Complete step by step solution:
Let’s represent event \[A\] by the 1st circle and event \[B\] by the $2^{\text{nd}}$ circle.

From the figure, we can see that \[P\left( A \right)\] is represented by region 1 and region 2.
\[P\left( A \right) = 1 + 2{\rm{ }}\left( 1 \right)\]
We can also see that \[P\left( B \right)\] is represented by region 2 and region 3.
\[P\left( B \right) = 2 + 3{\rm{ }}\left( 2 \right)\].
\[P\left( {A \cap B} \right)\] means the intersection of\[A\] and \[B\]and is represented by the region which is common to both \[A\] and \[B\]. So, we will represent \[P\left( {A \cap B} \right)\] by region 2.
\[P\left( {A \cap B} \right) = 2{\rm{ }}\left( 3 \right)\].
\[P\left( {A \cup B} \right)\] means the union of\[A\] and \[B\]and is represented by the region that covers both \[A\] and \[B\].
So, we will represent \[P\left( {A \cup B} \right)\] by region 1, region 2 and region 3.
\[P\left( {A \cup B} \right) = 1 + 2 + 3{\rm{ }}\left( 4 \right)\].
Let’s add equation (1) and equation (2).
\[P\left( A \right) + P\left( B \right) = 1 + 2 + 2 + 3\]
Let’s subtract equation (4) from the sum of equation (2) and equation (1).
\[\begin{array}{l}P\left( A \right) + P\left( B \right) - P\left( {A \cup B} \right) = 1 + 2 + 2 + 3 - \left( {1 + 2 + 3} \right)\\P\left( A \right) + P\left( B \right) - P\left( {A \cup B} \right) = 2{\rm{ }}\left( 5 \right)\end{array}\]
Let’s compare equation (5) and equation (3).
\[P\left( {A \cap B} \right) = P\left( A \right) + P\left( B \right) - P\left( {A \cup B} \right)\]
Let’s add \[P\left( {A \cup B} \right)\] to both sides of the equation.
\[P\left( {A \cap B} \right) + P\left( {A \cup B} \right) = P\left( A \right) + P\left( B \right)\]
We have to add something to \[P\left( {A \cap B} \right)\] to \[P\left( A \right) + P\left( B \right)\]. This means that \[P\left( {A \cap B} \right)\]is smaller than \[P\left( A \right) + P\left( B \right)\]. \[P\left( {A \cap B} \right)\]can also be equal to \[P\left( A \right) + P\left( B \right)\]if value of \[P\left( {A \cup B} \right)\]is 0.
 \[\therefore P\left( {A \cap B} \right) \le P\left( A \right) + P\left( B \right)\].
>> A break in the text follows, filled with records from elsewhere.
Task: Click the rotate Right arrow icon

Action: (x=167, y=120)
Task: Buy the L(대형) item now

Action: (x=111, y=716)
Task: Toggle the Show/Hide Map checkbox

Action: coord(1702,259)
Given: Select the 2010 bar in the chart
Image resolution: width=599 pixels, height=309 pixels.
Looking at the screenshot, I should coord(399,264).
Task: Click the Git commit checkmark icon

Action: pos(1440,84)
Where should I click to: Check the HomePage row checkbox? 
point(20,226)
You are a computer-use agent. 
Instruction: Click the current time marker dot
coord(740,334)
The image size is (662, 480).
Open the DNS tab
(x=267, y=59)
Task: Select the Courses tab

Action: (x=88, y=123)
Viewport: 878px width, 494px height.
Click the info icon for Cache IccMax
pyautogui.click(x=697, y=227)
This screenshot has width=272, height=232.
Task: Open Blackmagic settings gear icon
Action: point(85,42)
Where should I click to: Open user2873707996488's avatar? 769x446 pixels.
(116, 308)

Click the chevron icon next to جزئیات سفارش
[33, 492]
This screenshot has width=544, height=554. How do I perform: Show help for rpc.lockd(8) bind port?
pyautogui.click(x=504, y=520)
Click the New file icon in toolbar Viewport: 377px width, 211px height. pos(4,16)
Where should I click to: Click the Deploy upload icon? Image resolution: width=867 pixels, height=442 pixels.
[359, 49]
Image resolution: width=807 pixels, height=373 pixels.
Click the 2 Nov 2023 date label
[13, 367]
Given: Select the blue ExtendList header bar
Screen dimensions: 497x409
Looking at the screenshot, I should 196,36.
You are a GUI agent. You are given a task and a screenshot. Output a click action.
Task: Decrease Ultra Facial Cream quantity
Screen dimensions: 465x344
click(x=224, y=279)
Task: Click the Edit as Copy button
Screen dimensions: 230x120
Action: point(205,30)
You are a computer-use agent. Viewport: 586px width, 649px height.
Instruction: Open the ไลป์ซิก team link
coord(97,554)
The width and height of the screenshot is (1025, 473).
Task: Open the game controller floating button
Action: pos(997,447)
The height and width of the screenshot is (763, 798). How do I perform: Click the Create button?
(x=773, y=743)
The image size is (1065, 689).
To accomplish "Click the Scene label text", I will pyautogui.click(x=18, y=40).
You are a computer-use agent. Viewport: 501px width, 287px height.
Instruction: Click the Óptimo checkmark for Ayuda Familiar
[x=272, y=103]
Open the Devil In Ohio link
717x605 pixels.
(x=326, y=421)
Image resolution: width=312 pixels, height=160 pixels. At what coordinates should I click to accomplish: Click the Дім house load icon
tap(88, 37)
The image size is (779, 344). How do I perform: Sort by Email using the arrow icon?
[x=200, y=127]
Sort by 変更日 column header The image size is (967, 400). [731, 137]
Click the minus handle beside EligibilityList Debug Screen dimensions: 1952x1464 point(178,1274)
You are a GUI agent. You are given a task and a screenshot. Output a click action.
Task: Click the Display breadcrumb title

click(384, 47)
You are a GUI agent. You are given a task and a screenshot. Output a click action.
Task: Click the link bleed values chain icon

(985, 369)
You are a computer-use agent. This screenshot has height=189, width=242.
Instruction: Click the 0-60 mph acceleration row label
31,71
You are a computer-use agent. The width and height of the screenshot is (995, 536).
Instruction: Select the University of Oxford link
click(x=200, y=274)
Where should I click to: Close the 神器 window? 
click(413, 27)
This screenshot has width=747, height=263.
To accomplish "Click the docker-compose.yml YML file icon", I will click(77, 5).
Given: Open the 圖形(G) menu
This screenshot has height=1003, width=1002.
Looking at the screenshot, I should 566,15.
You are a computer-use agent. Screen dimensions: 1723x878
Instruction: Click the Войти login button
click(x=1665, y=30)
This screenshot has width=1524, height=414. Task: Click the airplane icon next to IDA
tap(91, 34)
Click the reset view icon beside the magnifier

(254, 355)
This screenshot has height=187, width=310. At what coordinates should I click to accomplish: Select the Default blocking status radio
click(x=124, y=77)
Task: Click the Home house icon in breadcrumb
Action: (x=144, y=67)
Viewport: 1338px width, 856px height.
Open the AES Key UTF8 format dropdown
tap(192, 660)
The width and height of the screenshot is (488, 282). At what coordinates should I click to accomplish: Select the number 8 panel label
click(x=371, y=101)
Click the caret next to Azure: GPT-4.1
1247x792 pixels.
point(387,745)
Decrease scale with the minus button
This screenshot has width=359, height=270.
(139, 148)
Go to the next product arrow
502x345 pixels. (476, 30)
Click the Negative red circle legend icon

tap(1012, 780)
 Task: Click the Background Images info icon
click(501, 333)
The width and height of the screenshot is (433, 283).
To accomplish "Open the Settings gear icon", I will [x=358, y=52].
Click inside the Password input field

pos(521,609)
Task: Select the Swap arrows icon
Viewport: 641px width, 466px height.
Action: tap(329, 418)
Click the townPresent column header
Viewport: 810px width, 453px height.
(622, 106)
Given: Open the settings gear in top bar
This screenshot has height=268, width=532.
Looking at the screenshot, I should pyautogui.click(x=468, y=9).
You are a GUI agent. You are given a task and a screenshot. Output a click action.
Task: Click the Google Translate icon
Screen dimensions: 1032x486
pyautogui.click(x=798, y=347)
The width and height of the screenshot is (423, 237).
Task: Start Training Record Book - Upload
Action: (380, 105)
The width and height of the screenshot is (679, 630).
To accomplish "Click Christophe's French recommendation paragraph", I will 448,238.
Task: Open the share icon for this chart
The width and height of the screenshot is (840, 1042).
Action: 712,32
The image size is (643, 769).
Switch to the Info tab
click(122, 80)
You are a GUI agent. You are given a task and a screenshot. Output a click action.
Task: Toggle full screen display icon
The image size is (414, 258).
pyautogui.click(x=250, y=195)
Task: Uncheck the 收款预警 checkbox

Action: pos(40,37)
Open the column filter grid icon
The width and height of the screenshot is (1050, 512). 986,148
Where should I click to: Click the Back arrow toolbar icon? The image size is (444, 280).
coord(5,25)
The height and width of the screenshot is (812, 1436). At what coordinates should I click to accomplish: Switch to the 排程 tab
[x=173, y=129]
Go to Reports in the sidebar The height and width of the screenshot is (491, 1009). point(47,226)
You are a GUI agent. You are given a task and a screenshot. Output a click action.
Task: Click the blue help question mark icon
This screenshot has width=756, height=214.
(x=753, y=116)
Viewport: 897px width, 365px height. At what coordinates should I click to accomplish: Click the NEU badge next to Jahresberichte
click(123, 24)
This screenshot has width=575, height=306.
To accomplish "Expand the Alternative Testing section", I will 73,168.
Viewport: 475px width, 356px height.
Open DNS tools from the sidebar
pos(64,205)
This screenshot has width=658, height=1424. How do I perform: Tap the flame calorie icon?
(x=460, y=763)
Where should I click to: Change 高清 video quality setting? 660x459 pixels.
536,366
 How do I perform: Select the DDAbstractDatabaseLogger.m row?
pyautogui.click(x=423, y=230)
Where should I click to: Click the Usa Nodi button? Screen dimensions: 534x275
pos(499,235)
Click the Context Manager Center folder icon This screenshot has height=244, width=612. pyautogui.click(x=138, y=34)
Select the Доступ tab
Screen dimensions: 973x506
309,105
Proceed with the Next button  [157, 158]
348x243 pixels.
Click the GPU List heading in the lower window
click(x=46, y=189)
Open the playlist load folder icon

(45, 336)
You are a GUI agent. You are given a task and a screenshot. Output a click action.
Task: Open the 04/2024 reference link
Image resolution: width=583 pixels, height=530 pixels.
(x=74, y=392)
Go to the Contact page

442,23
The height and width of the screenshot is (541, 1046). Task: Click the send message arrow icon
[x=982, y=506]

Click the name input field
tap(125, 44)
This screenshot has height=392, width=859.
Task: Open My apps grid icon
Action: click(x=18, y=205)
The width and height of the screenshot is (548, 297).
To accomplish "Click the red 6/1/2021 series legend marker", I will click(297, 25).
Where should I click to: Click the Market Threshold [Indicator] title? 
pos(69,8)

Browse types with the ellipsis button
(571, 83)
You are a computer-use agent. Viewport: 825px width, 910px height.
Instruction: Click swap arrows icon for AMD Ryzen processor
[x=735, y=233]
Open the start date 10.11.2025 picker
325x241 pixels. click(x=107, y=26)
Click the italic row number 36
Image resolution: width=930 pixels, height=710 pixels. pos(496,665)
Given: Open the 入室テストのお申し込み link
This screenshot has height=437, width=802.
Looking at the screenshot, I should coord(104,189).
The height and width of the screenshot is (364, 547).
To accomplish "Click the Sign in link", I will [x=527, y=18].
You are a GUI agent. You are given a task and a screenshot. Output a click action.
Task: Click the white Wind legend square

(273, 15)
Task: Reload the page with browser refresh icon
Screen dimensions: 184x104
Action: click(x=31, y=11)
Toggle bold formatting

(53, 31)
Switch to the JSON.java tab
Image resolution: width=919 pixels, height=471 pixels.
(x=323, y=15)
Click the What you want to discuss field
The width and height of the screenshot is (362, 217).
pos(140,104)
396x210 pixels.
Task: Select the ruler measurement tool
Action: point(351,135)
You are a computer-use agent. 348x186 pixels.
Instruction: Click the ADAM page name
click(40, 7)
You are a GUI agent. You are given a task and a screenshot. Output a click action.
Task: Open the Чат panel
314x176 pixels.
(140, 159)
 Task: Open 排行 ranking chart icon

Option (B) is the correct option.

Note:
We can directly use the formula \[P\left( {A \cap B} \right) = P\left( A \right) + P\left( B \right) - P\left( {A \cup B} \right)\] to solve this question. We need to be careful about the fact that \[P\left( {A \cup B} \right)\] is not equal to \[P\left( A \right) + P\left( B \right)\].